Hermana de Berenguela, Blanca no fue una nota al pie, ni un reflejo menor. Fue un vendaval político con voz dulce y carácter de granito. Una mujer que no necesitó trono para gobernar, ni altar para inspirar temor. Si Berenguela encarnó la sabiduría silenciosa del poder en Castilla, Blanca fue la artillería fina que sostuvo el reino de Francia con una eficacia que aún hoy desconcierta a los historiadores.

De ella se dice que era una combinación peligrosa: el temple castellano y el orgullo normando en un solo cuerpo. Una Borbón antes de los Borbones, una Plantagenet con vocación de regencia, una mujer que no aceptaba la autoridad si no era para ejercerla. Se podría pensar que su vida fue una sucesión de oraciones y penitencias, por eso de que también fue madre de un santo, pero no: Blanca no se limitó a rezar, tejía política entre padrenuestros, y entre misa y misa manejaba a obispos y nobles como quien reparte piezas en una partida de ajedrez cuyo resultado ya ha previsto.

Nació en 1188 y antes de cumplir los doce ya estaba comprometida con Francia, literalmente. Fue su abuela, la mítica Leonor de Aquitania, quien la condujo a París para cerrar un pacto matrimonial con Luis, el heredero del trono francés. Que nadie se engañe: la operación era todo menos romántica. Se trataba de estrechar los lazos entre Castilla y Francia en pleno siglo XII, con Inglaterra amenazando desde el canal y Roma metiendo la cuchara en todos los asuntos. Blanca fue, desde niña, un instrumento diplomático. Pero uno con voluntad propia.

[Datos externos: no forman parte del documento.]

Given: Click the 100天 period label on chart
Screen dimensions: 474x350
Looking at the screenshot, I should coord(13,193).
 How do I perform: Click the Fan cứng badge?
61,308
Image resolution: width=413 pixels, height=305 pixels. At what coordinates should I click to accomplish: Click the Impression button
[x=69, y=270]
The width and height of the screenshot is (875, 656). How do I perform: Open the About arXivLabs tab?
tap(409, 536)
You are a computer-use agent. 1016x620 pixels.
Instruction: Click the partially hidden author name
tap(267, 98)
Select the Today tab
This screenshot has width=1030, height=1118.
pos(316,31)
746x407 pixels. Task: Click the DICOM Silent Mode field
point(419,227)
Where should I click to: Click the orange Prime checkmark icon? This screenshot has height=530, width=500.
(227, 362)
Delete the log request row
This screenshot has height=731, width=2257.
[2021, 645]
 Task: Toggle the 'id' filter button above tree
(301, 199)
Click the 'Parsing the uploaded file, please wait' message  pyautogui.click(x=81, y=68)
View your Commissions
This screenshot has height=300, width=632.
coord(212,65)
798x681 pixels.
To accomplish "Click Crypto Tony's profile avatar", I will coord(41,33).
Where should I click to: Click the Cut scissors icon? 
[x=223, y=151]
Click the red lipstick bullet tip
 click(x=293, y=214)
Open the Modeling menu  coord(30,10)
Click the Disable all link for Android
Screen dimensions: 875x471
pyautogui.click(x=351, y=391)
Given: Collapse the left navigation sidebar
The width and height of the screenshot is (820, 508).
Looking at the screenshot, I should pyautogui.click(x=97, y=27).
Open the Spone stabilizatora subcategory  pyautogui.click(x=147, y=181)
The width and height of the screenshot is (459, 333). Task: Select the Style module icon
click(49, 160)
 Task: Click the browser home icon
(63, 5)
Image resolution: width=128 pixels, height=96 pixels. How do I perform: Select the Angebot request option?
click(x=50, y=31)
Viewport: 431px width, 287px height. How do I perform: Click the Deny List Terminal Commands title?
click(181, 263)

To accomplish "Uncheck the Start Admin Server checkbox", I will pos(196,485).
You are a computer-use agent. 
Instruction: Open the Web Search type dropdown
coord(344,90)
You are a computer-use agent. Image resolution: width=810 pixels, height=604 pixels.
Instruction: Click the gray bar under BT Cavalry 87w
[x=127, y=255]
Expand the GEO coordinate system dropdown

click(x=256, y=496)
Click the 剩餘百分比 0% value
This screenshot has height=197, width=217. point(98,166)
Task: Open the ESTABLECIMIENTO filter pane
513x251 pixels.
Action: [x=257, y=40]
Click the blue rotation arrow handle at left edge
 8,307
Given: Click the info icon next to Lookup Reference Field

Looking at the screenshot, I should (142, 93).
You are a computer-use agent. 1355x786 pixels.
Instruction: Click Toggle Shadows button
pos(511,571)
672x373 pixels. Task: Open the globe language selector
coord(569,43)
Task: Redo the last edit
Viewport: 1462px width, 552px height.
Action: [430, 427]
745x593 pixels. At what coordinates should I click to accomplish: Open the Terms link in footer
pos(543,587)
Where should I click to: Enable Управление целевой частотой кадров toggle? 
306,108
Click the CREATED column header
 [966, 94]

Se casó con Luis VIII en el año 1200, cuando tenía doce años, y no tardó en entender que el verdadero poder no estaba en la corona, sino en la corte. Luis, como tantos reyes, prefería la espada a la pluma, y mientras él guerreaba y mandaba, ella observaba, aprendía y tomaba nota. Nunca alzó la voz en público, pero en privado hablaba con una firmeza que dejaba temblando a más de un cardenal. Porque sí: los obispos también temían a Blanca, y con razón.

Cuando su esposo murió en 1226, dejó a su hijo Luis IX con apenas doce años, y a Francia al borde del colapso: nobles rebeldes al norte, obispos intrigantes al sur, cruzadas fracasadas en ultramar y una corte con más ambiciones que lealtades. ¿La solución? Una madre regente. Una extranjera, además. Una mujer. Y aún así, la mejor opción disponible. Porque Blanca no pidió permiso. Simplemente tomó el timón, y lo hizo con la naturalidad de quien ha nacido para ello.

Convenció a los nobles con firmeza y promesas que luego cumpliría a medias —como todo buen gobernante medieval—, encerró a los revoltosos, sobornó a los obispos, domó a la corte y afianzó la corona sobre la cabeza de su hijo. Francia volvió a funcionar como una maquinaria bien engrasada, no gracias al milagro ni a la buena voluntad, sino al control férreo de una mujer que dormía poco, rezaba mucho y no dudaba en intervenir cuando el poder se tambaleaba.

Y no sólo gobernó: educó. Moldeó. Pulió. Modeló. A Luis IX no lo hizo la gracia divina, lo hizo su madre. Le enseñó que el lujo era una trampa, que el poder exigía austeridad, que la justicia era más que un discurso y que la santidad empezaba en los pequeños gestos. Le inculcó el temor de Dios como otros inculcan el temor al padre. “Preferiría verte muerto antes que en pecado mortal”, le decía. Y Luis se lo creyó. Y actuó como si cada decisión de gobierno tuviera consecuencias eternas.

El niño se convirtió en rey. El rey, en cruzado. Y el cruzado, en santo. Construyó la Sainte-Chapelle para guardar la corona de espinas de Cristo, promovió una justicia real que incluso sus enemigos respetaron, lideró expediciones a Tierra Santa que fracasaron en lo militar pero triunfaron en lo simbólico, y murió en Túnez con la cruz al pecho y el nombre de Dios en los labios. Fue canonizado en 1297, un récord para su tiempo. Y sin embargo, lo que rara vez se dice es que su canonización no empezó en la cruzada, sino en la infancia. En las manos de su madre. Blanca fue, sin título eclesiástico, la formadora espiritual y política de San Luis de Francia.

Cuando Luis alcanzó la mayoría de edad, Blanca no desapareció de escena. Siguió interviniendo, aconsejando, reescribiendo cartas, administrando conflictos. Cuando su hijo se ausentó para guerrear por la fe, ella volvió a tomar las riendas como si nunca las hubiera soltado. Y cuando murió, en 1252, el rey —ese mismo Luis que había sostenido una cruzada, un reino y una santidad— lloró su muerte como un niño. No perdió sólo a su madre. Perdió su brújula.